WHAT THE TASK ASKS> Scan the lines below; pull out those with "should".

GIVEN INFORMATION>
----------------------------------------
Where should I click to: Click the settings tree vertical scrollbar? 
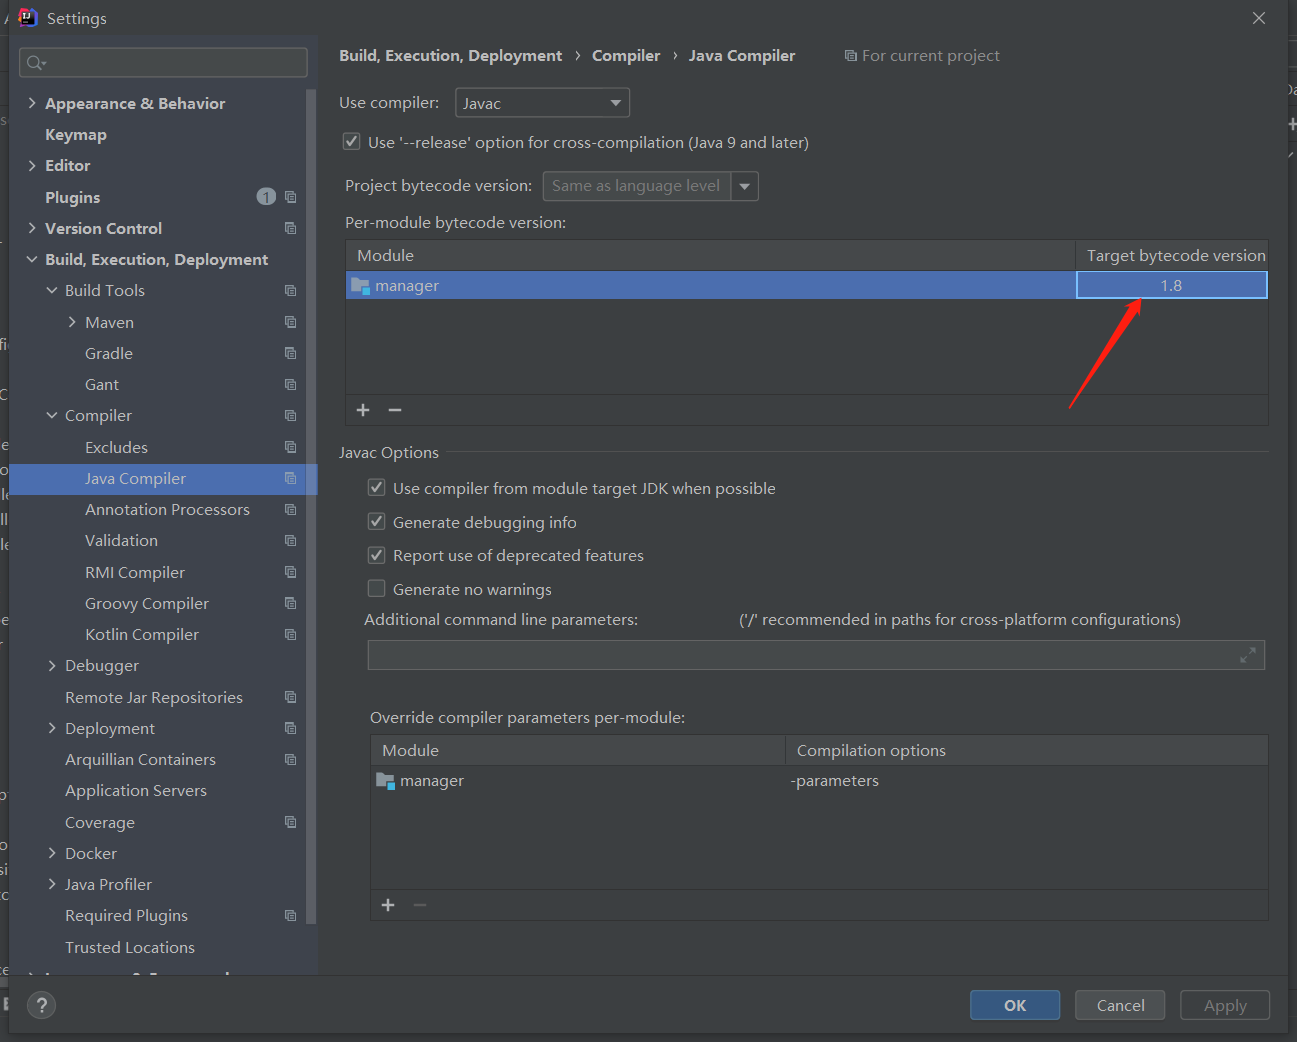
----------------------------------------
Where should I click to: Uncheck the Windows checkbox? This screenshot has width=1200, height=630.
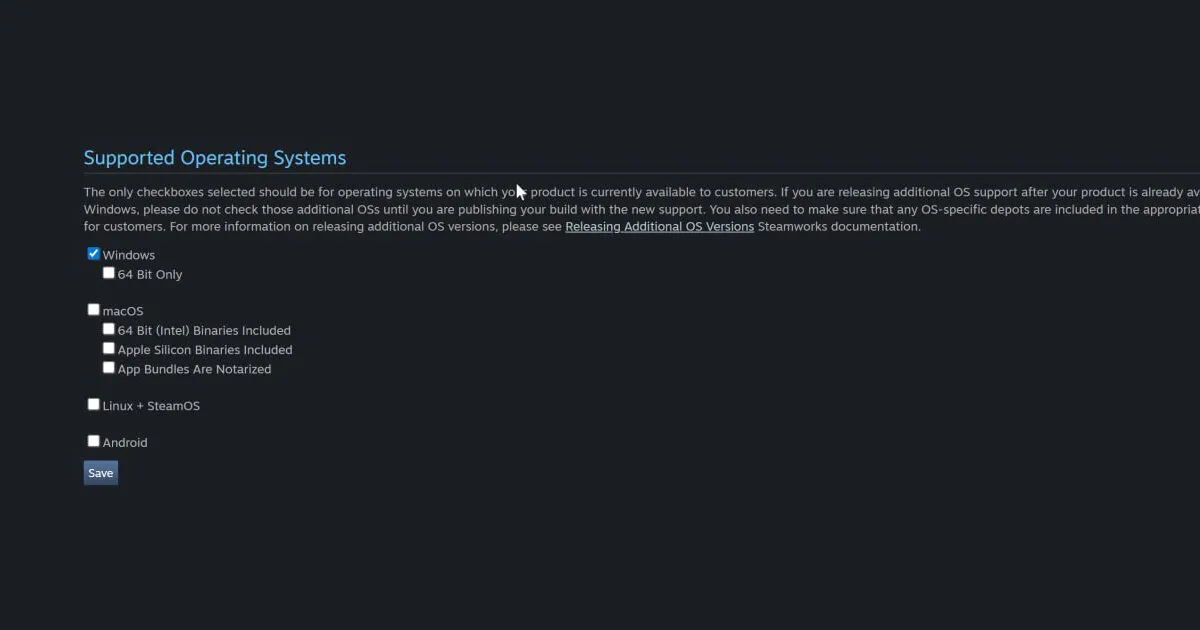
----------------------------------------
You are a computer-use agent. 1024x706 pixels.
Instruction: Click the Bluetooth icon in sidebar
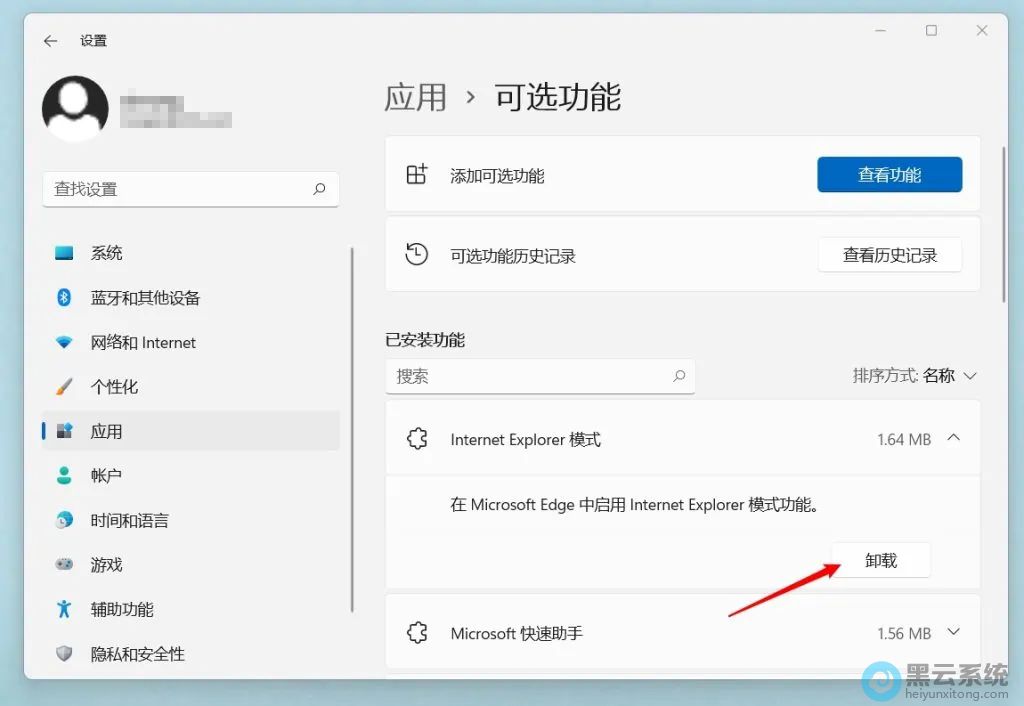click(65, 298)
----------------------------------------
SOLUTION TO THE EXERCISE>
Where should I click to: Click the settings tree vertical scrollbar? 
Where should I click to: Uncheck the Windows checkbox? This screenshot has width=1200, height=630.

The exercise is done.